» INSTRUCTION 1:
Quote from the records the stretch from the line containing "Screen dimensions: 800x452" through the line containing "tap(259, 613)", with both of those lines included.

» PASSAGE:
__________
Buying the future of research …

There’s been quite a to-do on librarian sites recently about the acquisition of RefMe, an academic citation tool by Chegg, a purveyor of online textbooks and tutors (and more). Before you click past this, let’s have a little look and think about this business model…

The citation engine issue

In the opinion of my peers – CiteThisForMe is an inferior product to its precursor RefMe. To be technical about this –
  • it doesn’t allow for importing .ris files from databases (a common standard)
  • you can’t create folders for citations
  • user interface is poor
  • numerous popup boxes for editing
  • no google SSO
  • no easy import function from existing products
  • it’s not terribly good or accurate
  • etc.

So far it seems one librarian wrote about the take-over with foreboding  but again, more from a technical point of view. It’s just not a very good product. As he pointed out – none of the “quick and dirty” products are very good. For non pure-academic sites (i.e. paid databases) It boils down to whether some back-end programmer has bothered to capture much (if any) meta-data on author, date, title etc. And I’m afraid to say that’s exactly the type of site most of our students cut their researching teeth on. Think of it as the crack-cocaine of citation. You add a chrome extension, you go to a website / youtube video / online newspaper and click the extension and like magic your citation is generated. But not quite. At worst it’ll just pick up the URL, at best perhaps a title and author. And I’m afraid to say most teachers grading “research” are long happy that even that’s been included in a bibliography or works cited or reference list.
__________
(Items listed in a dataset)
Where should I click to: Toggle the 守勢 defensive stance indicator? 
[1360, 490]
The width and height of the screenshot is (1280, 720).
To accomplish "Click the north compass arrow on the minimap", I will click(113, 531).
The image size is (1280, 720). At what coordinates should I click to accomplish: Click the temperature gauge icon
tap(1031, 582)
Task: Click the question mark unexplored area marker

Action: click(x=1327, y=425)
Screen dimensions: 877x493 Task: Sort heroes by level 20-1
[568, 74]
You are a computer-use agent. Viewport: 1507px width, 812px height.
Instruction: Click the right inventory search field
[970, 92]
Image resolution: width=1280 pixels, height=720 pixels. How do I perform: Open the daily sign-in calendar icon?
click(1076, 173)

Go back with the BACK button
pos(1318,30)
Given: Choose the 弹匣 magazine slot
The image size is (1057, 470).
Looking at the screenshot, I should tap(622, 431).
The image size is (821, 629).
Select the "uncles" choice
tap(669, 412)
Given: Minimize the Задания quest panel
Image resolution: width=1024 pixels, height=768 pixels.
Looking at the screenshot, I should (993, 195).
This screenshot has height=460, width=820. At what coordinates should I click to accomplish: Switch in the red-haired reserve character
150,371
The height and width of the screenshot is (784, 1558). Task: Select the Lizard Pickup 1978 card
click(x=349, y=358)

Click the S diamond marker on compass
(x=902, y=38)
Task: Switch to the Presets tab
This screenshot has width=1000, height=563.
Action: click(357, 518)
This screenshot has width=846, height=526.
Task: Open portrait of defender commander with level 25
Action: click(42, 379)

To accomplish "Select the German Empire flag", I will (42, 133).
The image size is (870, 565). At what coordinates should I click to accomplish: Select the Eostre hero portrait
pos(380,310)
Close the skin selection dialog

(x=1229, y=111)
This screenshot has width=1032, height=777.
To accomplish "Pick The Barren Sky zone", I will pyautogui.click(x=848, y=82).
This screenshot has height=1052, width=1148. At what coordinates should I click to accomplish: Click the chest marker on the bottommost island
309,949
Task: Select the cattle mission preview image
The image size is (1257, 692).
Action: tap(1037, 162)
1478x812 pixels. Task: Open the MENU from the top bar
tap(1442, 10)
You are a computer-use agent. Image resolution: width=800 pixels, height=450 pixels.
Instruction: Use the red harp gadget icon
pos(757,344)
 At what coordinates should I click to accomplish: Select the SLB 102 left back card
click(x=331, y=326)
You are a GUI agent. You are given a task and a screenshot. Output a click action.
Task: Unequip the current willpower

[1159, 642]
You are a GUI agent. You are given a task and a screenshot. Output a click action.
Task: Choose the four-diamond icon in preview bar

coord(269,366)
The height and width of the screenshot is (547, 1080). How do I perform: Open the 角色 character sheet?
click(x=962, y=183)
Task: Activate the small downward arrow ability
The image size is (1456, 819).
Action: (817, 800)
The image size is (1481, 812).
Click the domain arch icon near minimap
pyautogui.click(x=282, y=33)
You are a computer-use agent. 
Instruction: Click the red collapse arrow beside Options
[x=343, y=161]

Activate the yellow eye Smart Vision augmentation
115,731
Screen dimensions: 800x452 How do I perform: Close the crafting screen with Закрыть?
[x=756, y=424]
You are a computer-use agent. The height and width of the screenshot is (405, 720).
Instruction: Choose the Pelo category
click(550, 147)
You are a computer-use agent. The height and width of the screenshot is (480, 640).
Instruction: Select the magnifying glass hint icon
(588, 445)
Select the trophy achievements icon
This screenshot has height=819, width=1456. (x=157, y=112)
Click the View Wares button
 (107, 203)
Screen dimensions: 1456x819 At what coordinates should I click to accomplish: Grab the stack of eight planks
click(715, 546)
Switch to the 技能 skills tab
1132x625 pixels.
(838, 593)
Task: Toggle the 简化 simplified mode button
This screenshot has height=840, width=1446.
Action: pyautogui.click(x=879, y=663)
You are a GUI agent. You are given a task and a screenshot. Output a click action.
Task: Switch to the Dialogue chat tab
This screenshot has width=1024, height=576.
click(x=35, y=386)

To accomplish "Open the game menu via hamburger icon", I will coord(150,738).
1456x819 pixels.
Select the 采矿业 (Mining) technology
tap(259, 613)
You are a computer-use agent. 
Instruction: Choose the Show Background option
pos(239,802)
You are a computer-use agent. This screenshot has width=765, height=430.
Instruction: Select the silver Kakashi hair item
__________
» INSTRUCTION 2:
Print the stretch of the article on citation tools from "The citation engine" through "(a common standard)".

» RESULT 1:
Screen dimensions: 800x452 How do I perform: Close the crafting screen with Закрыть?
[x=756, y=424]
You are a computer-use agent. The height and width of the screenshot is (405, 720).
Instruction: Choose the Pelo category
click(550, 147)
You are a computer-use agent. The height and width of the screenshot is (480, 640).
Instruction: Select the magnifying glass hint icon
(588, 445)
Select the trophy achievements icon
This screenshot has height=819, width=1456. (x=157, y=112)
Click the View Wares button
 (107, 203)
Screen dimensions: 1456x819 At what coordinates should I click to accomplish: Grab the stack of eight planks
click(715, 546)
Switch to the 技能 skills tab
1132x625 pixels.
(838, 593)
Task: Toggle the 简化 simplified mode button
This screenshot has height=840, width=1446.
Action: pyautogui.click(x=879, y=663)
You are a GUI agent. You are given a task and a screenshot. Output a click action.
Task: Switch to the Dialogue chat tab
This screenshot has width=1024, height=576.
click(x=35, y=386)

To accomplish "Open the game menu via hamburger icon", I will coord(150,738).
1456x819 pixels.
Select the 采矿业 (Mining) technology
tap(259, 613)

» RESULT 2:
The citation engine issue

In the opinion of my peers – CiteThisForMe is an inferior product to its precursor RefMe. To be technical about this –
  • it doesn’t allow for importing .ris files from databases (a common standard)